La sera prima del grande concerto da 250mila persone a Tor Vergata, il cantautore romano ha aperto la prova generale a tutte le persone con disabilità che ne hanno fatto richiesta. «L'emozione nei vostri occhi è qualcosa che non potremo mai dimenticare»

Sabato 4 luglio 2026, 250mila persone si riverseranno sulla Spianata dell’Università di Roma Tor Vergata per il concerto evento di Ultimo, La Favola per Sempre. Un numero enorme, una logistica mastodontica, una giornata destinata a restare nella storia.

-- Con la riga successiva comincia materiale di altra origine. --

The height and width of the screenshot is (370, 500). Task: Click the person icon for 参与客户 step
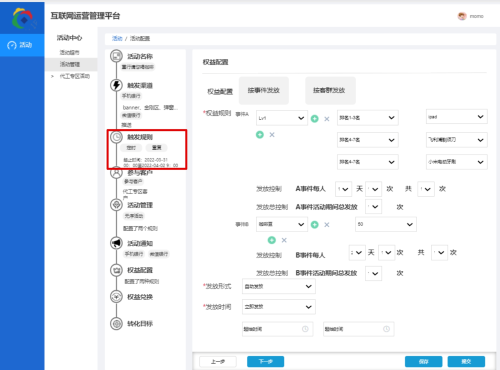[x=116, y=173]
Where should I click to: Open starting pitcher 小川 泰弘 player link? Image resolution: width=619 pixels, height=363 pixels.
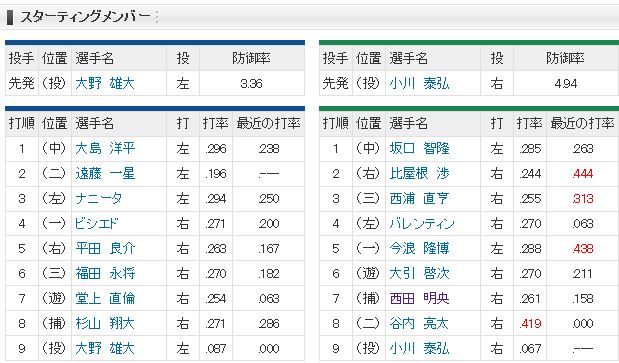[419, 83]
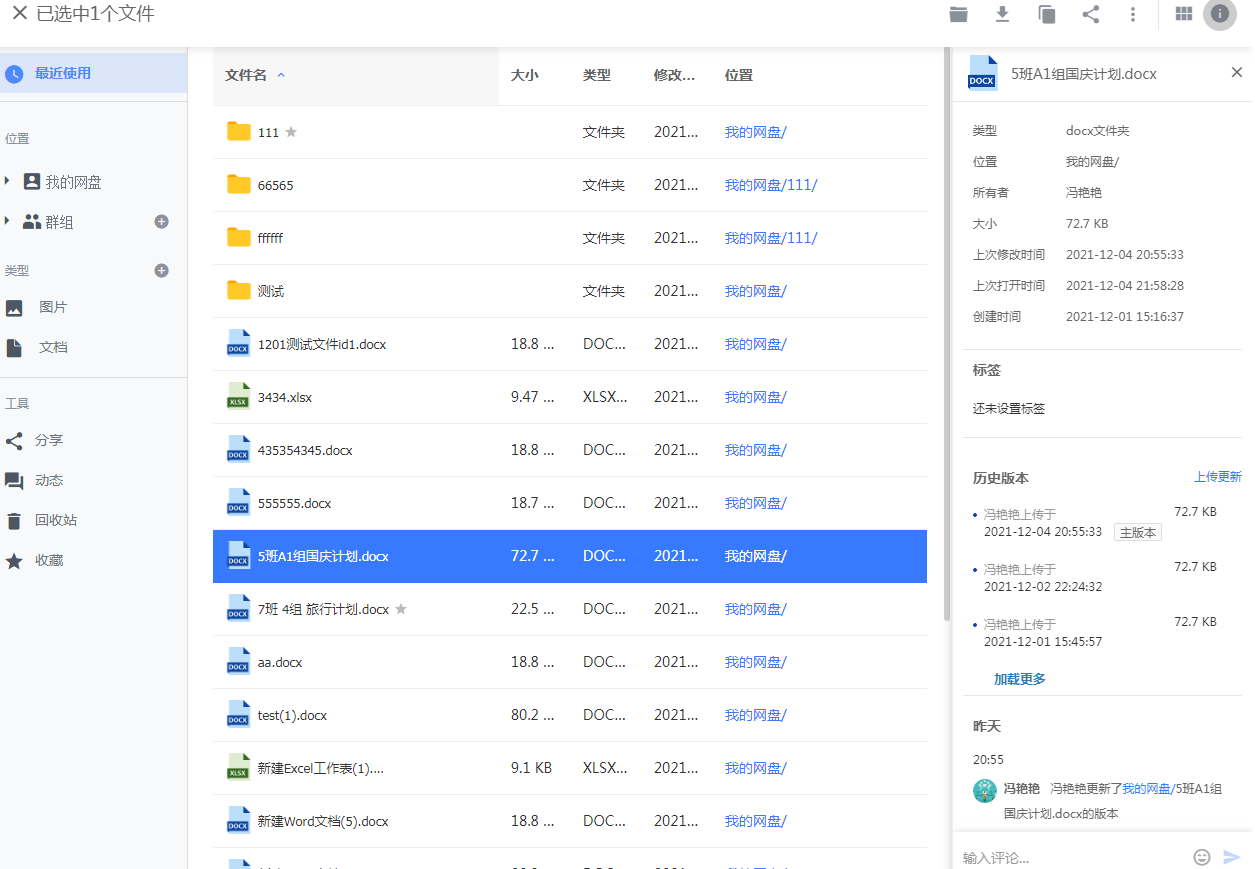Click the share icon in top toolbar
1255x869 pixels.
pyautogui.click(x=1091, y=14)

La sera prima 1.500 persone con disabilità sono state invitate da Ultimo ad assistere alla prova generale. Gratuitamente, in un ambiente controllato e sicuro. Un gesto raro in Italia, dove l’accessibilità ai grandi eventi è ancora troppo spesso un problema irrisolto.

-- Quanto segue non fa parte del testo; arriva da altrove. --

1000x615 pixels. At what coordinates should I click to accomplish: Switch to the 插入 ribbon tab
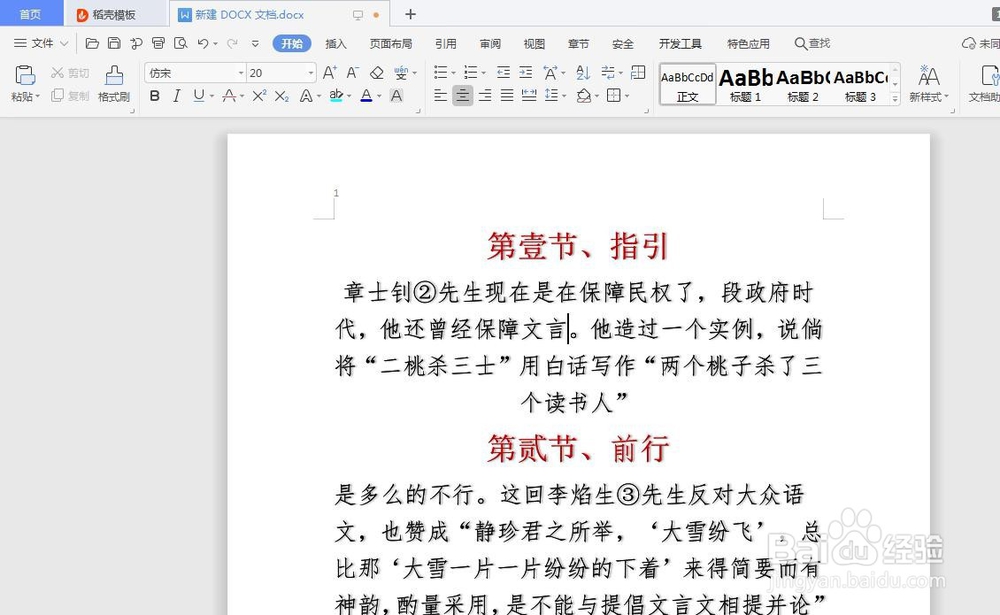point(336,43)
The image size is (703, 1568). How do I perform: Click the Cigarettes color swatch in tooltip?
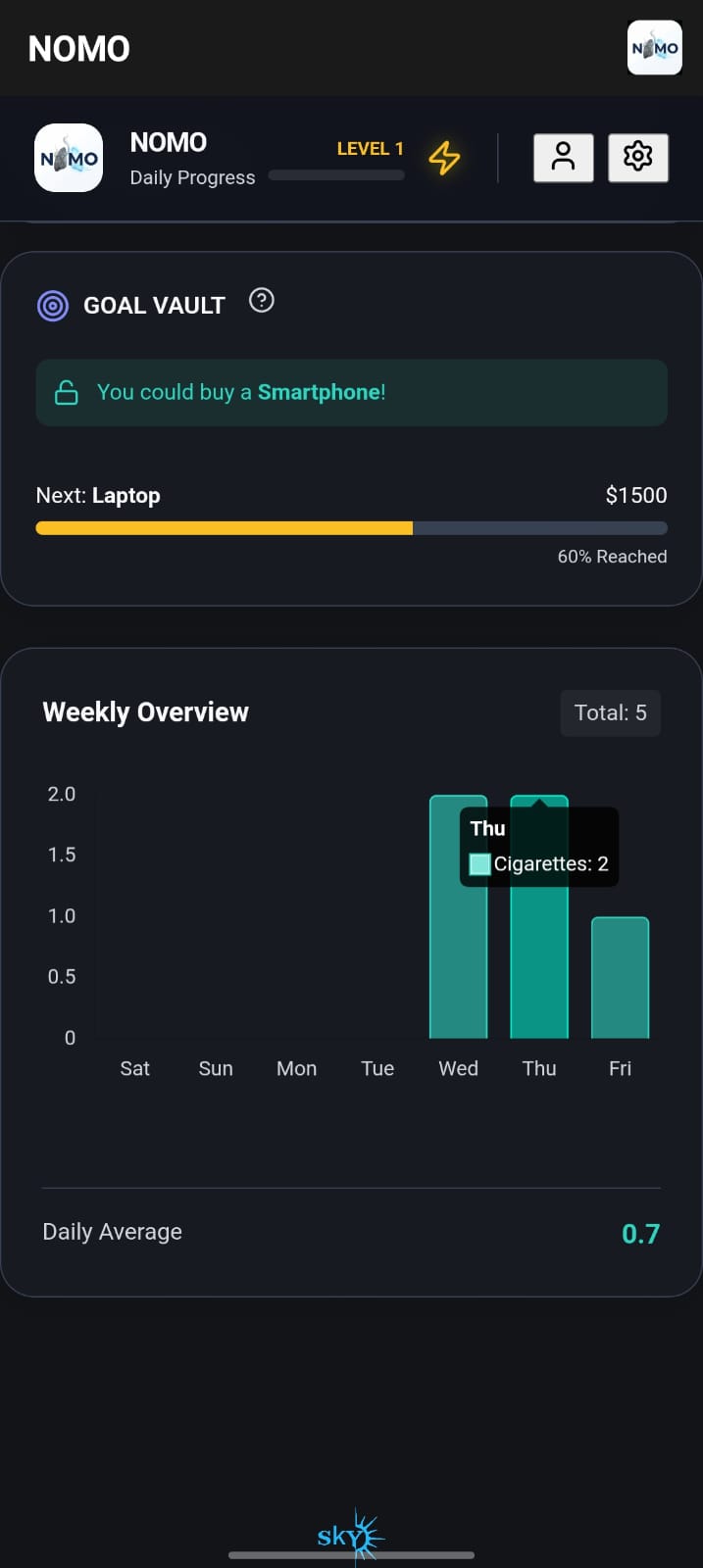click(479, 864)
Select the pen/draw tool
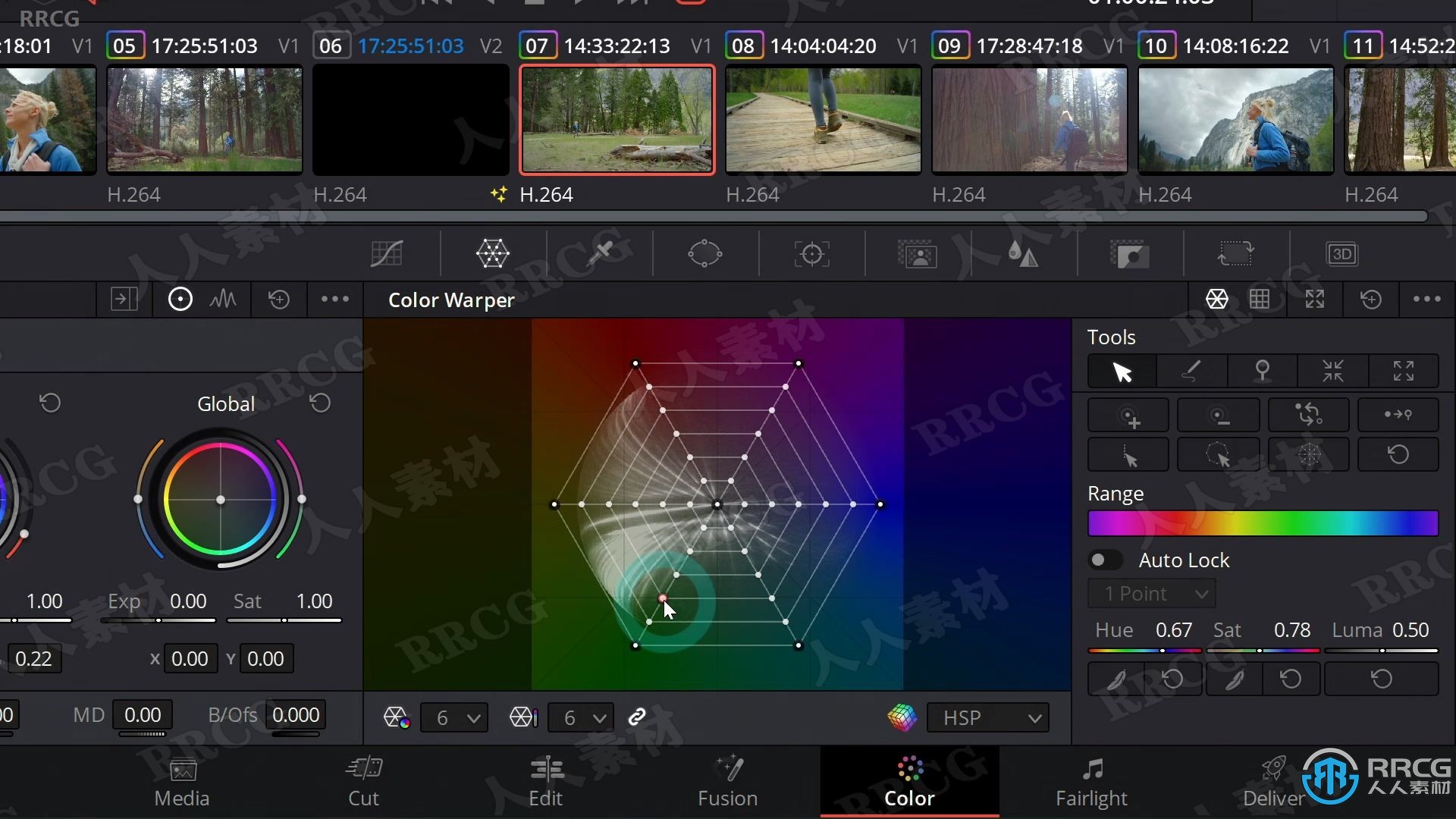Image resolution: width=1456 pixels, height=819 pixels. click(1191, 371)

Il profilo ufficiale di Ultimo Records ha pubblicato un video con i momenti di quella serata. «L’emozione nei vostri occhi è qualcosa che non potremo mai dimenticare. Per questo faremo di tutto per far sì che quella di ieri non sia stata “solo” una prima volta, ma la prima di molte altre. È una promessa».

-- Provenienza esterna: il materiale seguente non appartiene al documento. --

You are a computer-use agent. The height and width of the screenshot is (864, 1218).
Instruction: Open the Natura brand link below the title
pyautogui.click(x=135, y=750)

Perché i grandi concerti sono spesso inaccessibili a persone con disabilità

Un evento da 250mila persone in piedi, sotto il sole estivo romano, con ore di attesa e folla compatta, è fisicamente proibitivo per molte persone con disabilità. Le barriere sono concrete e multiple. Fisiche, logistiche e assistenziali. Il problema non è solo pratico, è anche legislativo. In Italia l’accessibilità nei luoghi di intrattenimento è regolata dal D.M. 236 del 1989 — una legge di quasi quarant’anni fa. Il decreto impone di riservare almeno due posti per persone con ridotta capacità motoria e due spazi per sedie a rotelle ogni 400 posti. Una quota minima che nella pratica diventa un tetto massimo e che è del tutto inadeguata per eventi da centinaia di migliaia di persone.